New study says world plundering Africa’s wealth in billions of dollars a year

posted in: Africa

Much more wealth is leaving Africa, the world’s most impoverished continent than is entering it, according to a new research into total financial flows into and out of Africa.

The study by a coalition of UK and African equality and development campaigners, published on Wednesday, claimed the rest of the world is profiting more than most African citizens from the continent’s wealth.

It found that African countries received US$161.6 billion in resources such as loans, remittances and aid each year, but lost US$203 billion through factors including tax avoidance, debt payments and resource extraction, creating an annual net financial deficit of over US$40 billion.

“The African continent is rich, but the rest of the world profits from its wealth through unjust debt payments, multinational company profits and hiding proceeds from tax avoidance and corruption,” said Tim Jones, economist from the Jubilee Debt Campaign.

He noted that key factors contributing to this inequality include unjust debt payments and multinational companies hiding proceeds through tax avoidance and corruption.

“The key message we want to get across is that more money flows out of Africa than goes in, and if we are to address poverty and income inequality we have to help to get it back,” Jones said.

The report ‘Honest Accounts 2017: How the world profits from Africa’s wealth’, was published by a coalition of UK and African organizations, including Global Justice Now, Health Poverty Action and Jubilee Debt Campaign. It made a series of recommendations as to how the system extracting wealth from Africa could be dismantled.

These recommendations include promoting economic policies that lead to equitable development, preventing companies with subsidiaries based in tax havens from operating in African countries, and transforming aid into a process that genuinely benefits Africa.

According to Bernard Adaba, policy analyst with ISODEC in Ghana: “’Development’ is a lost cause in Africa while we are hemorrhaging billions every year to extractive industries, western tax havens and illegal logging and fishing.

He said some serious structural changes need to be made to promote economic policies that enable African countries to best serve the needs of their people rather than simply being cash cows for Western corporations and governments.

The prevailing narrative, where rich country governments claim their foreign aid helps Africa, is “a distraction and misleading”, the campaigners said.

“There’s such a powerful narrative in Western societies that Africa is poor and that it needs our help,” Aisha Dodwell, a campaigner with Global Justice Now said. “This research shows that what African countries really need is for the rest of the world to stop systematically looting them.
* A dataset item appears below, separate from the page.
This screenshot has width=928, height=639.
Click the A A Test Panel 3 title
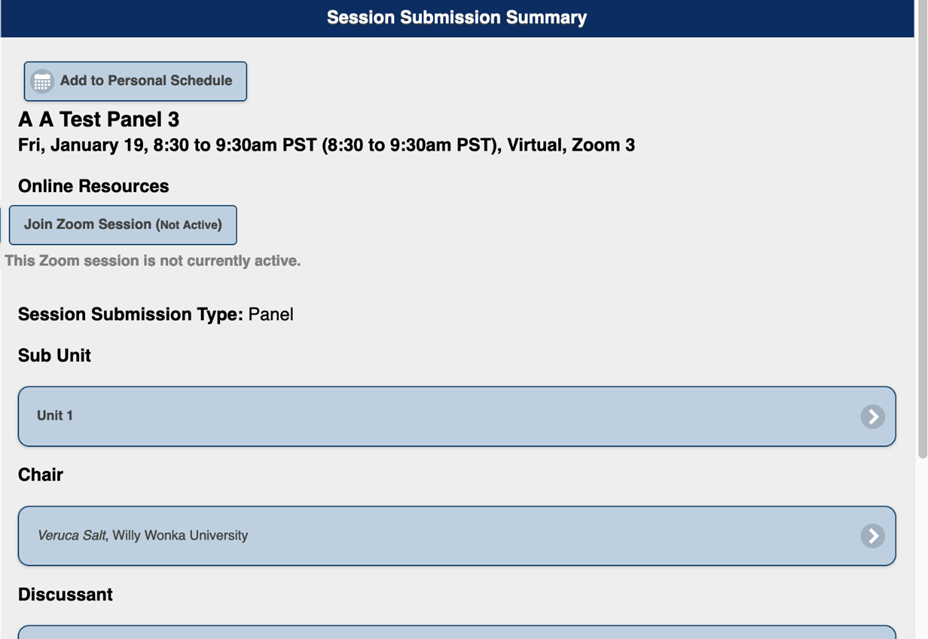(x=99, y=120)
While the form of colonial plunder may have changed over time, its basic nature remains unchanged.”

The report pointed out that Africa has considerable riches. South Africa’s potential mineral wealth is estimated to be around US$2.5 trillion, while the mineral reserves of the Democratic Republic of Congo are put at US$24 trillion.

However, the continent’s natural resources are owned and exploited by foreign, private corporations, the report said.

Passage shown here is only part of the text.